Big Stone City looms large in the memory of Barbara Hoffbeck Scolbic, author of Lost Without the River: A Memoir (She Writes Press, April 2019). It is the place of her birth, childhood and earliest remembrances, a place wrapped in the hazy glow of memories, partially recalled in impressionistic scenes.
The youngest of seven children, Scoblic seems to mourn what time has erased, especially the family unit, the ways of the past, the death of her parents and the drastic changes to the town and to the land itself in the seven sections that comprise the memoir.
The first of these, “Portrait of a Farm,” provides a sense of place. “The surface of big Stone Lake 966 feet above sea level, is the lowest point of elevation in South Dakota…Ours was probably the first wood-framed house in the Big Stone City area. It dates to 1873. In that year there were sod shanties and log cabins in the settlement that was to be our hometown.”
Even after Scolbic joins the Peace Corps, moves throughout the country, and eventually settles in Manhattan where she raises her own family, the farm remains at the center of the memoir, mostly as it existed in the first half of the last century. The effects and consequences of the Depression and World War II are further compounded by floods and drought, increasing the misery for the residents of Big Stone City.
Told in a series of very short chapters, Scolbic’s family members are lightly sketched, primarily through anecdotes rather than episodes. One example involves her older brother Bob as she helps him capture a snapping turtle. “I followed Bob’s silent directions and in short, slow synchronized steps, the two of us made our way toward it. Now, each with a hand on a side of the opening of the gunny sack, we advanced until we were right behind it. I pushed my fear down; I was aware that the turtle’s strong jaws could snap off a small hand. Then when Bob motioned, we pounced forward and slung the bag over it.”

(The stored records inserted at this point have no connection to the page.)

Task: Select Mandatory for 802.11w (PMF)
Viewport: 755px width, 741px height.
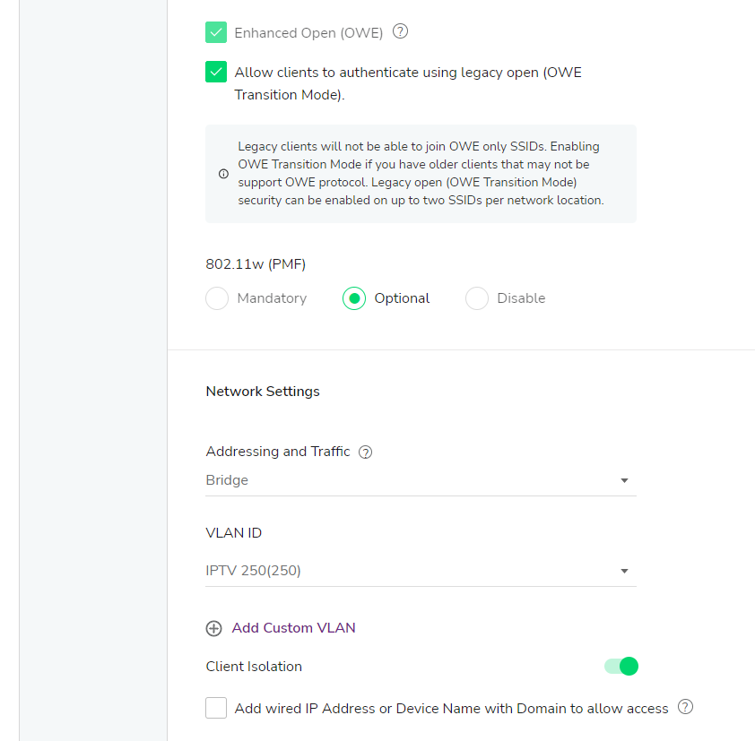Action: point(216,298)
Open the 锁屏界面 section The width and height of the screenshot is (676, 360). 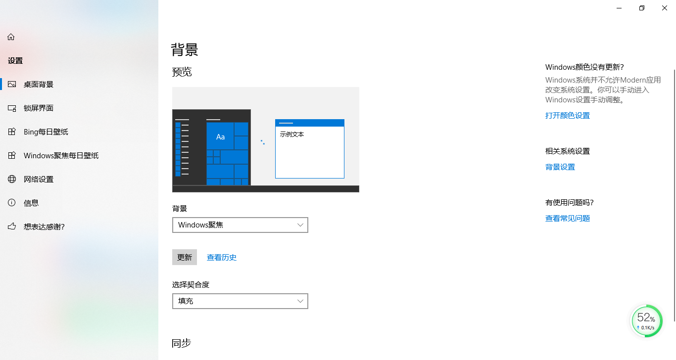click(x=40, y=108)
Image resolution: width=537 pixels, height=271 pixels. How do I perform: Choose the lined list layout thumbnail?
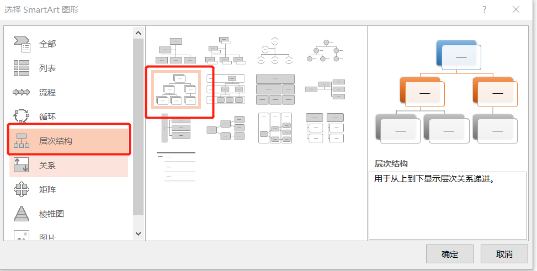pos(176,166)
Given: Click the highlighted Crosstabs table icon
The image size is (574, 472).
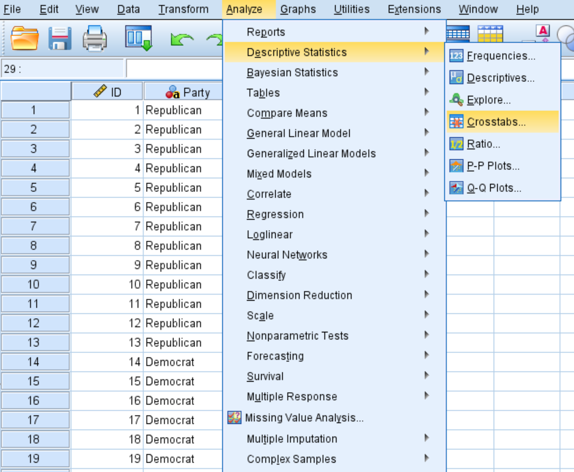Looking at the screenshot, I should point(456,122).
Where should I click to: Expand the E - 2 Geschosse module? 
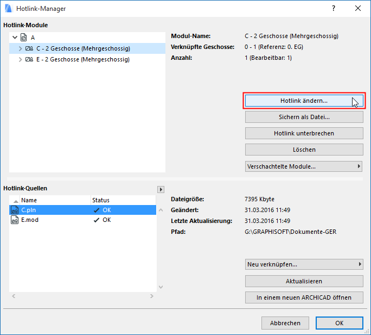click(x=20, y=59)
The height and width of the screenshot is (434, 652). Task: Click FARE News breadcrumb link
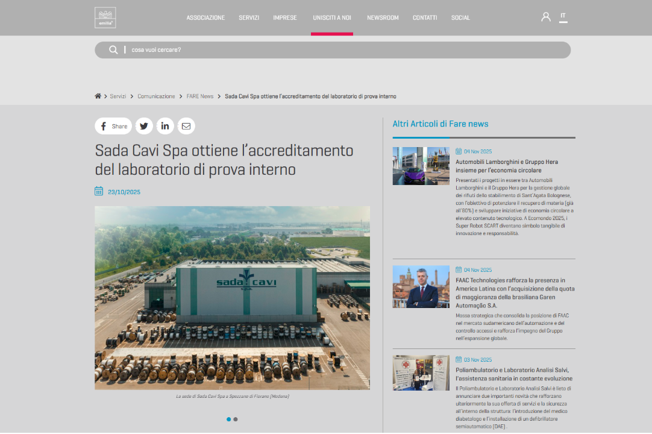pos(199,96)
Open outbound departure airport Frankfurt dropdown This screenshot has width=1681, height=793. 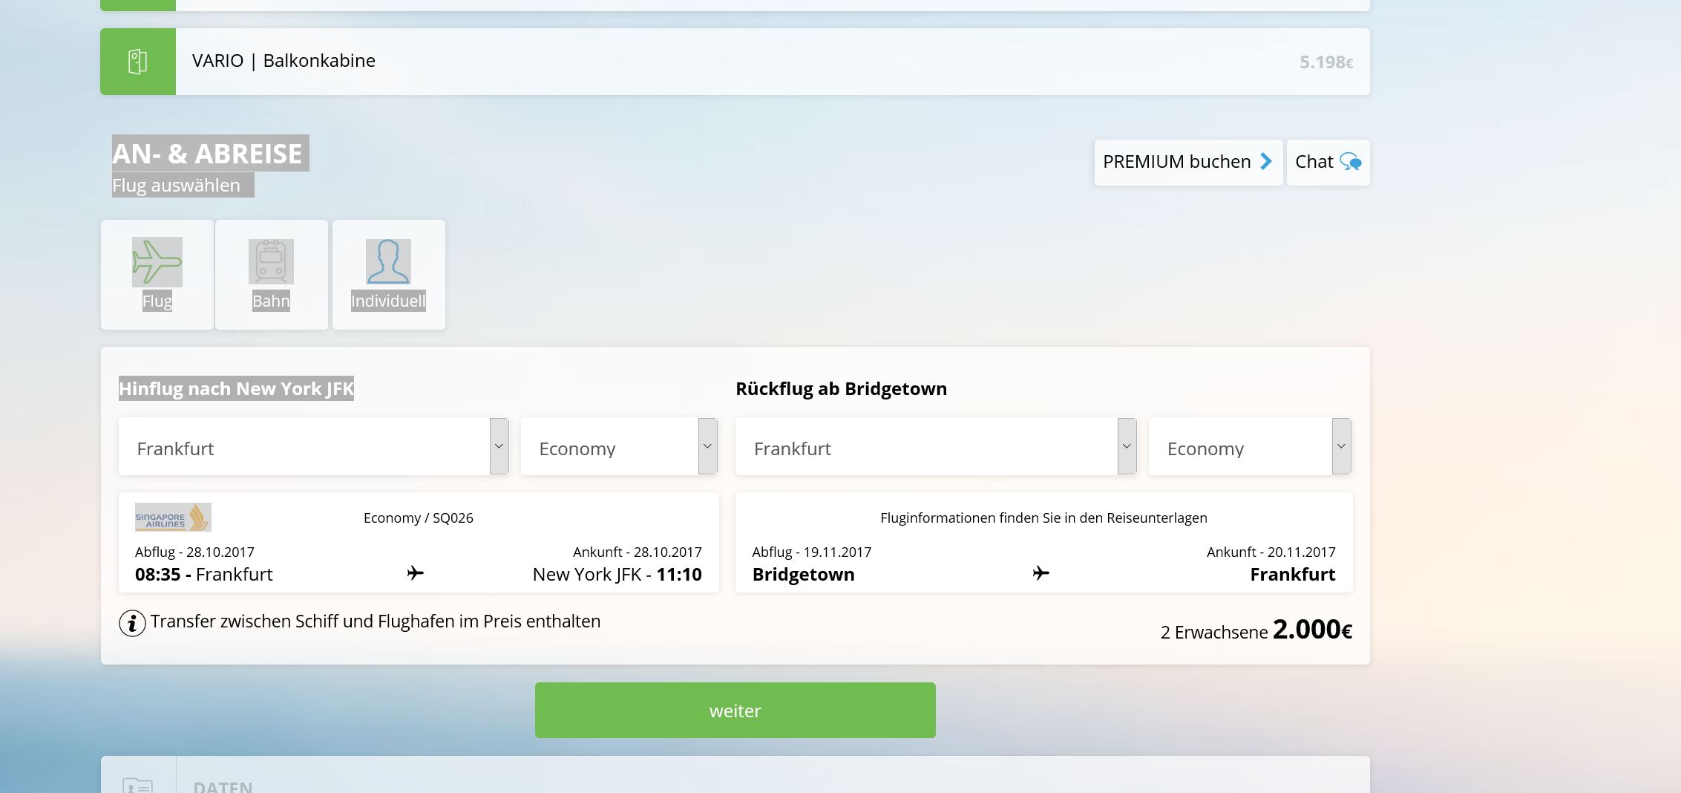point(313,446)
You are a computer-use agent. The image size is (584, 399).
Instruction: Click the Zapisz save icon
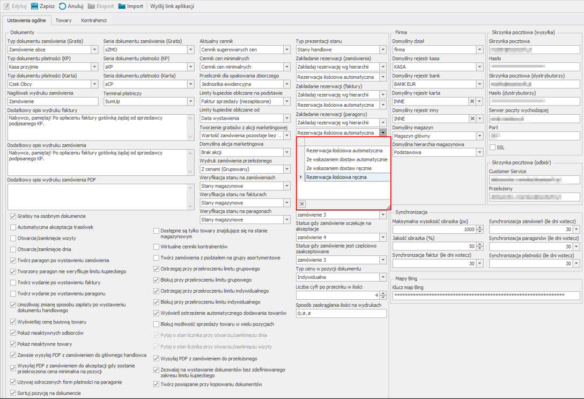point(35,6)
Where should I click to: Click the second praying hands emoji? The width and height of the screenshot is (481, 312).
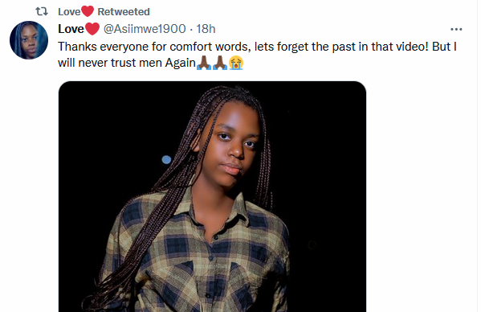coord(220,63)
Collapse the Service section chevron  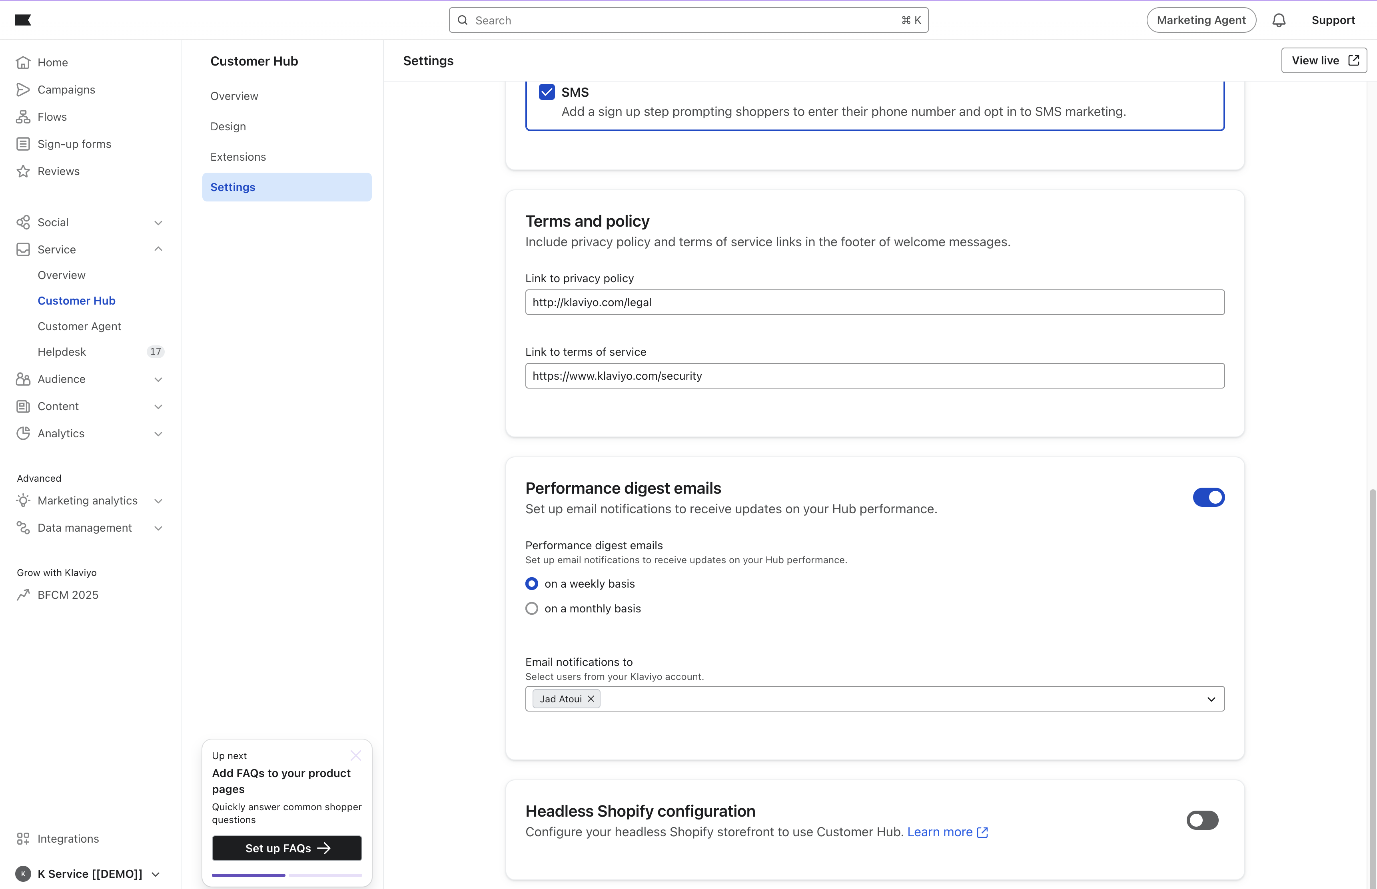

Most of her other siblings are given much less mention, in some cases little more than a paragraph. Precious little is known about Helen, Patt, John, or Bill, though Scolbic’s oldest sister is the exception. From birth, Dorothy’s world is confined to a crib, the victim of a botched forceps delivery at the hands of an alcoholic doctor.
Dorothy and the author escape being farmed out to more prosperous family members, so the tenderness she feels for her sister falls just short of poignancy, leaving the reader with renewed understanding about just how harsh agrarian life was less than 100 years ago.
At least three poems are included as part of this memoir and their titles convey the predominant feelings that are the undercurrent of this book. “The Mourning Dove,” are the musings of a small child, “Lost” is a memorial to her mother but “Dirt, Revisited” may inadvertently summarize Scollbic’s ambivalence about her early life:
“Cleaning dirt from under my fingernails
before dressing for the prom….
Damned dirt
Blessed dirt.”
Scolbic returns to Big Stone City on several occasions but mostly alone, notably leaving her children at home in New York. In the end, her visits are limited to the cemetery, where once again, memories resurface, and as she records them in this memoir, what seems like an unspoken promise to record them is finally kept. “In my quest, I’ve asked questions, listened, and taken notes; returned and researched; dreamed and remembered. And now, at last, the stories are written.”